Medtronic wants to acquire Covidien for $43 billion, a deal which will expand its current product offering and yield about $1 billion in annual savings. At Covidien's current EBITDA and growth rate, Medtronic is expected to recover its investment in ~6-7 years. While this will enable the company to domicile in Ireland and use its foreign cash hoard towards dividend payments, it is paying a heavy premium for this convenience. It is also doing a disservice to its shareholders by not clearly spelling out the tax implications for them in terms of a capital gains tax. Lastly, the deal does not infuse innovation into the company in any obvious manner, and strategic investments in innovation would be a better allocation of Medtronic's funds than continuing to make marginal improvements in operational efficiency of a much larger entity.
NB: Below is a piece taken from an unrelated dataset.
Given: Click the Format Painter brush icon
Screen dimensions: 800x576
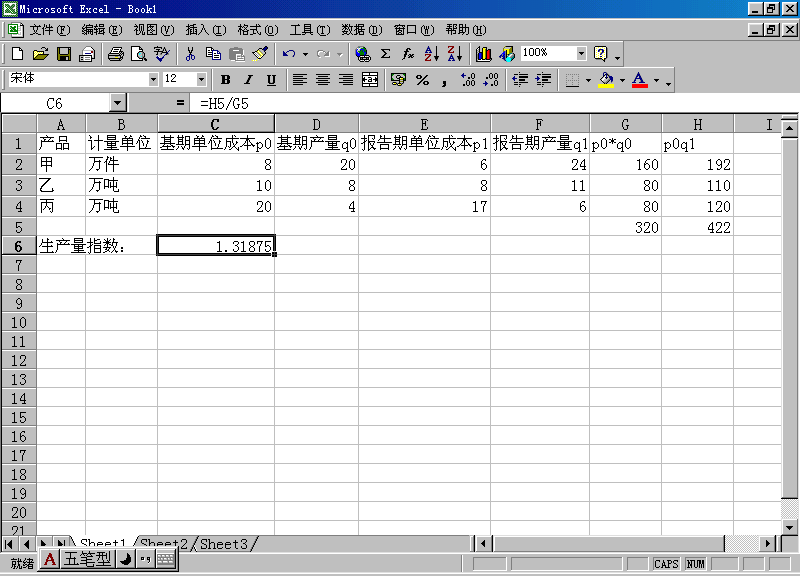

Given my findings on the numbers and implications of this deal, I am surprised at the lukewarm reaction from Wall Street to this deal. Time will tell whether this deal will materially benefit Medtronic in the long run. Also, keep in mind that Wall Street was dead wrong about the AOL and Time Warner merger.
Disclosure: The author has no positions in any stocks mentioned, and no plans to initiate any positions within the next 72 hours. The author wrote this article themselves, and it expresses their own opinions. The author is not receiving compensation for it (other than from Seeking Alpha). The author has no business relationship with any company whose stock is mentioned in this article.